Why is the sky blue

Why is the sky blue

Do you know why the sky is blue? Get ready to answer this question because it is likely that at some point in life you will face it. Have you thought about it? During the day the sky is blue and at night it is black. The scientific explanation is clear and has to do with the refraction of sunlight and its dispersion.

To understand why the sky is blue, we need to understand the nature of sunlight and how it interacts with gas molecules that make up the atmosphere from the earth.

The sky is blue, why?

The sunlight, which appears white to the human eye, is actually a mixture of all the Rainbow colors. For many purposes, sunlight can be thought of as a electromagnetic wave which causes the charged particles (electrons and protons) within the air molecules oscillate up and down when sunlight passes through the atmosphere.

When this occurs, the oscillating charges produce electromagnetic radiation at the same frequency as incoming sunlight, but spread out in all directions. This redirection of incoming sunlight by air molecules is called scattering, according to ScientificAmerican.

Specifically, this physical principle, which is called the Rayleigh scattering, is what gives the sky its color. Rayleigh scattering not only describes the scattering of sunlight from air molecules, but is true for all forms of light. electromagnetic radiation and for all particles that are much smaller than the wavelengths of the radiation in question, according to InvestigaciónyCiencia.es.

The intensity of the light scattered by these particles is proportional to the inverse of the fourth power of the wavelength of the light: therefore, the shorter the wavelength, the more the radiation will be scattered.

The blue component of the visible light spectrum has shorter wavelengths. and higher frequencies than the red component. Thus, when sunlight of all colors passes through the air, the blue part causes charged particles to oscillate faster than the red part.

The faster the oscillation, the more scattered light is produced, so blue is scattered more strongly than red. For particles, such as air molecules, that are much smaller than the wavelengths of visible light, the difference is dramatic. The acceleration of charged particles is proportional to the square of the frequency, and the intensity of the scattered light is proportional to the square of this acceleration.

The intensity of scattered light is therefore proportional to the fourth power of the frequency. The result is that blue light is scattered in other directions almost ten times more efficiently than red light.

RESUME: Light from the Sun reaches the Earth’s atmosphere and is scattered in all directions by gases and particles in the air. Blue light spreads out more than other colors because it travels in shorter, smaller waves. This is the reason why we almost always see the sky as blue (NASA educational website.)
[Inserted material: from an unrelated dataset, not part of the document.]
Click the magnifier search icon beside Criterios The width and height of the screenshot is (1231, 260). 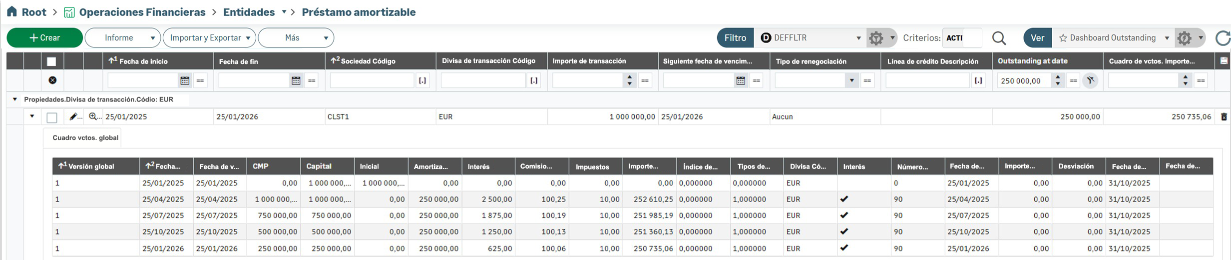coord(999,38)
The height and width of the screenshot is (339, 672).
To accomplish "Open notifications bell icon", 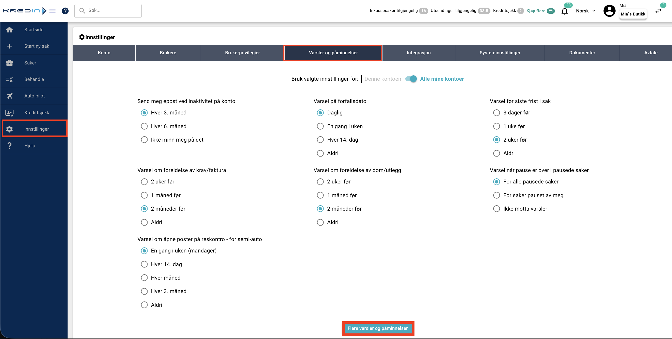I will [x=565, y=11].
When we look at any point in the sky, away from the sun, we only see light that has been redirected by the atmosphere towards our line of sight. Since this occurs much more often in blue light than in red, the sky appears blue. Actually, violet light scatters a little more than blue. However, more of the sunlight entering the atmosphere is blue than violet, and our eyes are somewhat more sensitive to blue light than violet, so the sky appears blue.

Why does the sky change color

The sky is not always blue or the same blue and sometimes we see it orange or reddish. And it is that, as the Sun approaches the horizon, light must pass through an increasing portion of atmosphere and the color of the light darkens because the short wavelengths (associated with the colors blue or green) disperse, leaving only the longest wavelengths.